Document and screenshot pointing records
******************************
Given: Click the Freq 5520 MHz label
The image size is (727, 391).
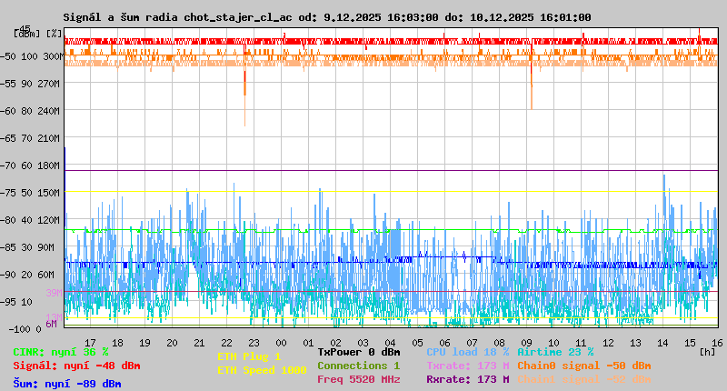Looking at the screenshot, I should point(358,379).
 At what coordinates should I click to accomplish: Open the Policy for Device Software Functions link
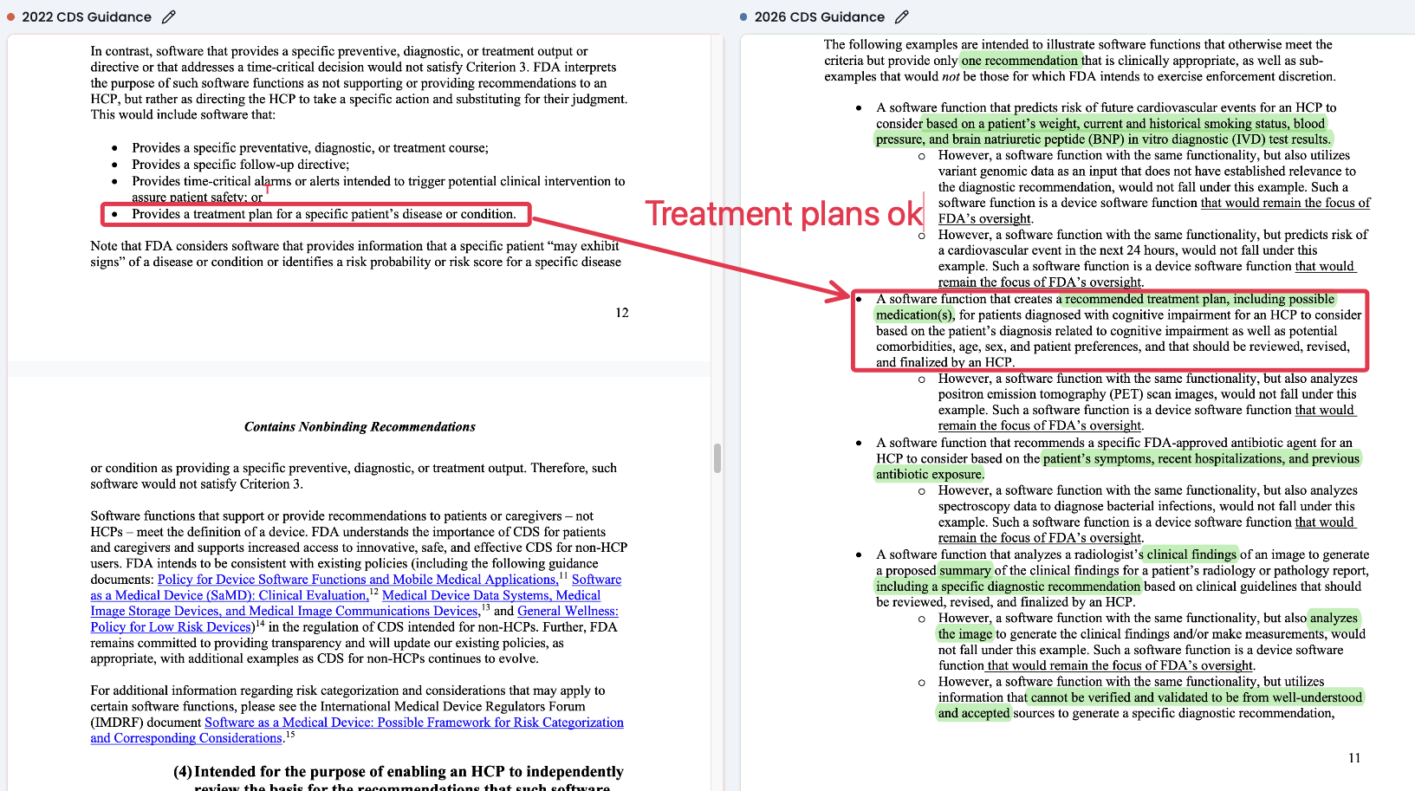pos(357,580)
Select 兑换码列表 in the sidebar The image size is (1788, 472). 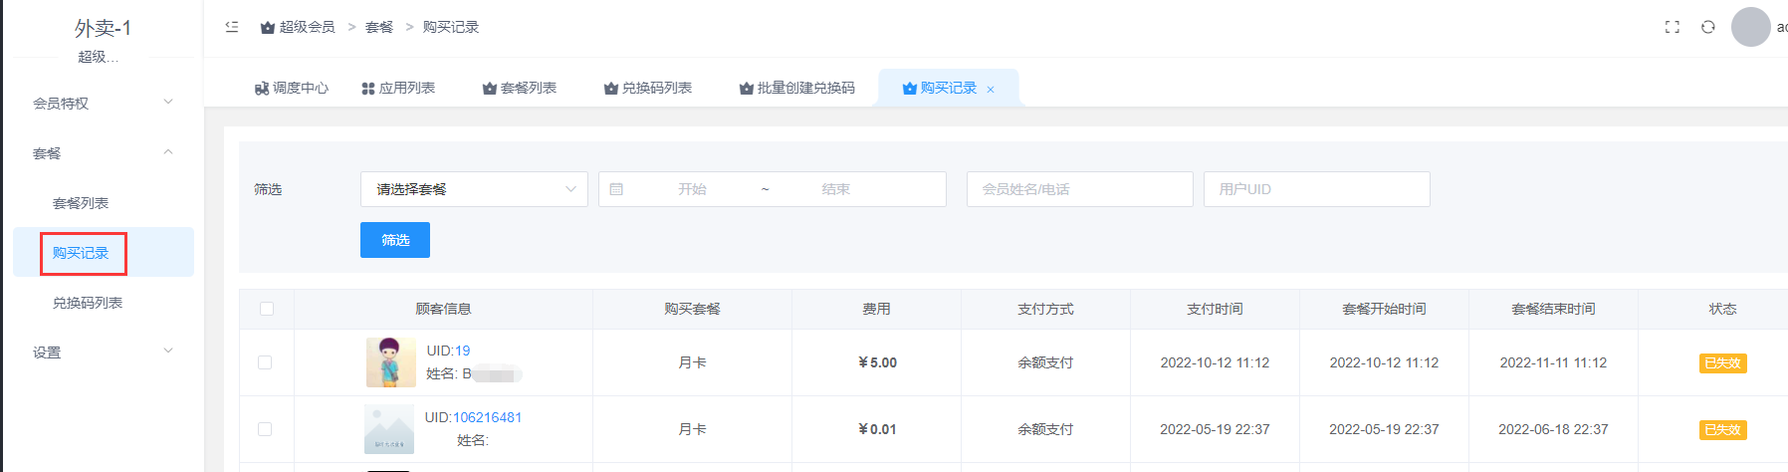tap(88, 303)
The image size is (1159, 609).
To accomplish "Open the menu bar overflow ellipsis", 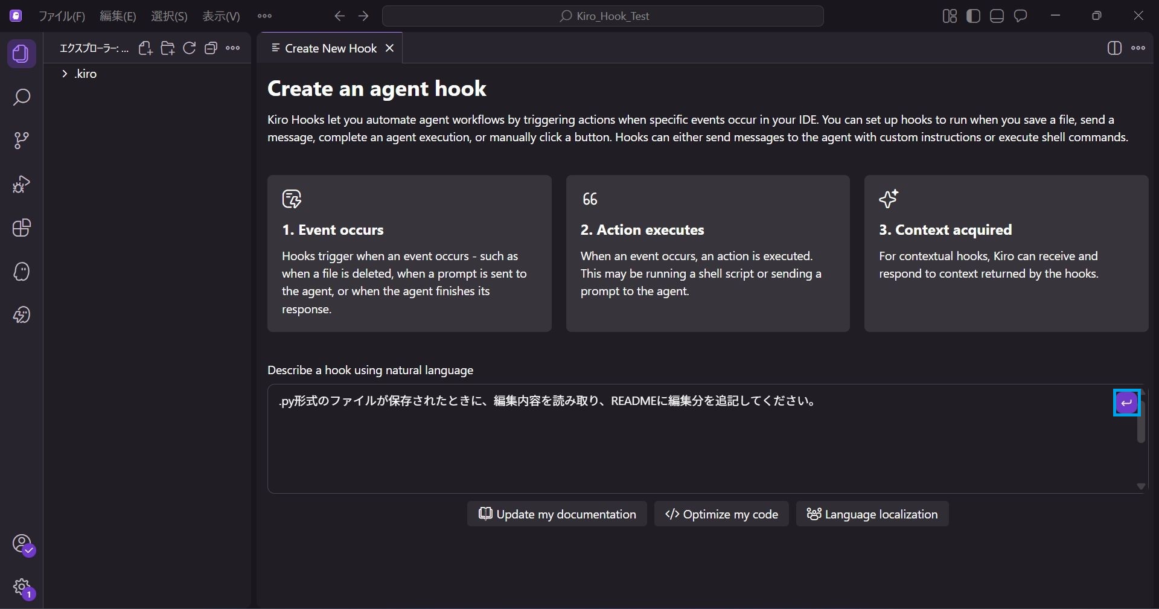I will 264,16.
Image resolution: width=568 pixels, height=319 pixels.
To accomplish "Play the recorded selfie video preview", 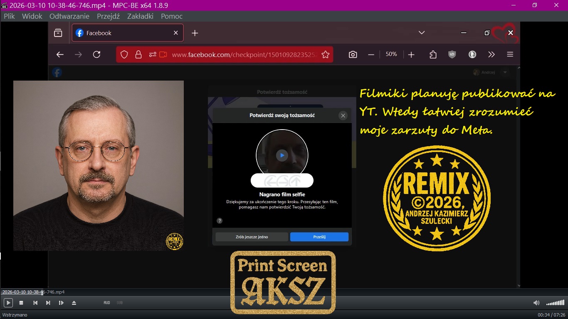I will coord(282,155).
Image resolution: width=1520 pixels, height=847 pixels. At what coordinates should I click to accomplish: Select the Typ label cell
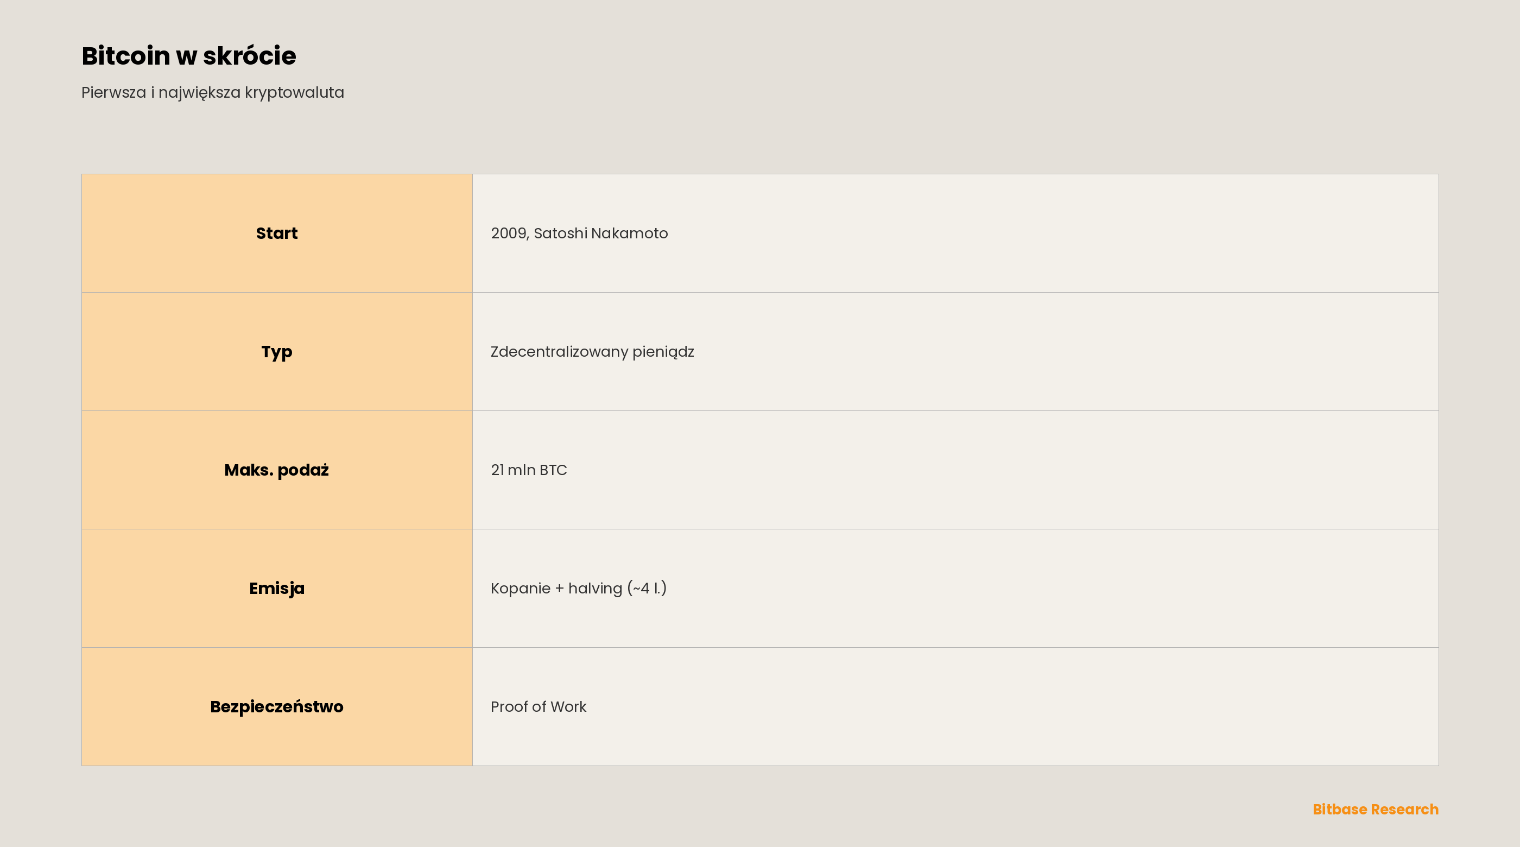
******************************
- [Brief] Identify every line in the records that contains the string "height", matching case exactly, and copy each of those lines.

- [Written answer]
Image resolution: width=568 pixels, height=319 pixels.
Image resolution: width=1520 pixels, height=847 pixels. At what coordinates should I click to accomplish: Select the Typ label cell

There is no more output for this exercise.